We can think of hierarchical/multilevel models as a way to mix and match information / variation from different sources (at different levels). Here, we will work on within and between group variation through the exploration of fixed effects.

We will work on an inbalanced panel; a cross-sectional time-series data on MEPs in the 2012-2017-period.

#libraries
library(lme4) #hierarchical models
library(stargazer) #regression tables
library(dplyr) #data wrangling + pipes
library(ggplot2) #graphics

#download
download.file(url = "https://siljehermansen.github.io/teaching/beyond-linear-models/MEP.rda",
              destfile = "MEP.rda")

#Load in
load("MEP.rda")

#Rename the data for convenience
df <- MEP

#Rename the three main variables for convenience
df <-
  df %>%
  mutate(
    #The number of local assistants employed by each MEP in 2014
    y = ShareOfLocalAssistants,
    #The seat share that national party has in national election
    x = SeatsNatPal.prop,
    #Candidate-centered (or not) electoral system for EU elections
    z = OpenList) 

Here, we will check out the predictions of the following linear model. It formulates the expectation that MEPs from parties with larger electoral support in the past will invest less in local staff.

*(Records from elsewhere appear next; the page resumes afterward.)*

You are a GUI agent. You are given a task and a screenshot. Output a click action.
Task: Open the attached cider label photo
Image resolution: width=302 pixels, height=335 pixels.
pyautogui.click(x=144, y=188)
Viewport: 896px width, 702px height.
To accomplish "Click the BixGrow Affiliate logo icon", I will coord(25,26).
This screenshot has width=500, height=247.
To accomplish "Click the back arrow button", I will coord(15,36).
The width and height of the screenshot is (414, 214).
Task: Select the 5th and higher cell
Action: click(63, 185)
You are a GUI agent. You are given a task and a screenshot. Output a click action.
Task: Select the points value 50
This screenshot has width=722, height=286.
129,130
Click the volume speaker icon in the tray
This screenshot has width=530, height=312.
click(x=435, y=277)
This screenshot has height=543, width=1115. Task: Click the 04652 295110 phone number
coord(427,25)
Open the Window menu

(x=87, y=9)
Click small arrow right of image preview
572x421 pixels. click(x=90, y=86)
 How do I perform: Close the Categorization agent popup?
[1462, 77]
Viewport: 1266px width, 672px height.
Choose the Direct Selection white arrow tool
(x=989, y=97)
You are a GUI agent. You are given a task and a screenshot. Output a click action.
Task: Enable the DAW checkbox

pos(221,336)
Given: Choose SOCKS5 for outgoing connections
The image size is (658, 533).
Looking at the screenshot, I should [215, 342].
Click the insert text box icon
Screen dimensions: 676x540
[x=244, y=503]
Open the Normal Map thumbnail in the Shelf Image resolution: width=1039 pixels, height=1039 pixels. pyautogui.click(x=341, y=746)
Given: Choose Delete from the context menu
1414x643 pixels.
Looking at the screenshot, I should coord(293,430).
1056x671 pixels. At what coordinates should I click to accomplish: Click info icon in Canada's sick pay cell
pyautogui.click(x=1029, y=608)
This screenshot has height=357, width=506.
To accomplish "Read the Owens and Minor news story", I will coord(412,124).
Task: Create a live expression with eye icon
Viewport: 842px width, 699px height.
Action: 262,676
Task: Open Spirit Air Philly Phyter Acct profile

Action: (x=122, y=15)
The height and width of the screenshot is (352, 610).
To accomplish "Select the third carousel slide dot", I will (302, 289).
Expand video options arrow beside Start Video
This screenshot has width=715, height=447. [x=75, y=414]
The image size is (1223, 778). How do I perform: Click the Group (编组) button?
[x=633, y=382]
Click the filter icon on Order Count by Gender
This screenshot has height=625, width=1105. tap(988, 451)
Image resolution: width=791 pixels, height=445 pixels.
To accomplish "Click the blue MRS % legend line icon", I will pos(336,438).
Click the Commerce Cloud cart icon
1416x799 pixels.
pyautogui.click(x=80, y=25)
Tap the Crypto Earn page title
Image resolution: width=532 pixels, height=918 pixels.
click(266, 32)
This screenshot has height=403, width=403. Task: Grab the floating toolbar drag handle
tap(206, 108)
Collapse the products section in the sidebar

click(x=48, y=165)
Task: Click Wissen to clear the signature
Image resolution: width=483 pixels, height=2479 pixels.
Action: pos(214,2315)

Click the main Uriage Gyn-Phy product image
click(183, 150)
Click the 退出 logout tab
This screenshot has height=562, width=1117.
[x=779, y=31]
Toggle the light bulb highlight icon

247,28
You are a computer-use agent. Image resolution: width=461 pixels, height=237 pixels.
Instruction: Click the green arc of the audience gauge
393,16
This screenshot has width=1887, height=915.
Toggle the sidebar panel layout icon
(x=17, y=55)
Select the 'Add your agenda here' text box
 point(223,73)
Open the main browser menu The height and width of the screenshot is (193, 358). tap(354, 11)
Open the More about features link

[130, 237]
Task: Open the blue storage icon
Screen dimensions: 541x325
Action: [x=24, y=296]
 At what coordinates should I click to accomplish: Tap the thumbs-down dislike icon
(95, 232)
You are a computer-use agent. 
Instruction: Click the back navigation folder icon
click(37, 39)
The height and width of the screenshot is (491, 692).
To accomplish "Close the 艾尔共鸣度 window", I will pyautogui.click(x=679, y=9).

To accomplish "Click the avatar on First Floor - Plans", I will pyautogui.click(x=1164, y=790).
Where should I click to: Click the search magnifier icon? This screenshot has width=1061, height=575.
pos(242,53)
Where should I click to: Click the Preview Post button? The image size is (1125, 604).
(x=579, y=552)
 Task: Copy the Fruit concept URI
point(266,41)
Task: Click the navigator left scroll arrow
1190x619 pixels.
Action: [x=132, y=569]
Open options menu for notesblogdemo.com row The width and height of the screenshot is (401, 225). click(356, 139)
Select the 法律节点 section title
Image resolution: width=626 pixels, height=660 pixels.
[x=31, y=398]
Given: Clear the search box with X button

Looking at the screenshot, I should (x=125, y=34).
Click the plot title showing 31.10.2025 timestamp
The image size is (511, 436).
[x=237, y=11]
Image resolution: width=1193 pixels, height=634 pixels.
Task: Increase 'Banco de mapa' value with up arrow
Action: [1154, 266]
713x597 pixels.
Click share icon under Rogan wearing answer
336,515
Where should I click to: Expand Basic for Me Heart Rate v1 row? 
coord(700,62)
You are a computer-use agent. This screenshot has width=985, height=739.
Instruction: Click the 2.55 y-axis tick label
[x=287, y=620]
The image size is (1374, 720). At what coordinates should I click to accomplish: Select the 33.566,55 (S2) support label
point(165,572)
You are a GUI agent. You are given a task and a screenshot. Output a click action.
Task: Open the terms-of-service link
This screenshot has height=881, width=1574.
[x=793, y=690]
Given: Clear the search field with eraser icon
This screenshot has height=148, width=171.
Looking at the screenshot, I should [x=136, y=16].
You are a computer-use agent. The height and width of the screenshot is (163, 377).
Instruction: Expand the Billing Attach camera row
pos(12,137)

Exercise 1: Simpson’s paradox and leveraging variation

\(y_i = \alpha + \beta x_i + \epsilon_i\)

  1. Describe the bivariate relationship between MEPs’ local staff (ShareOfLocalStaff, y) and their party’s seat share (SeatNatPal.prop, x) by fitting a linear regression. What do you find?

  2. Illustrate the relationship between the two in ggplot2. You can use the geometric function for local regression and specify the method geom_smooth(aes(x, y), method = "loess"). Change the method to “lm” (linear model). What do you think?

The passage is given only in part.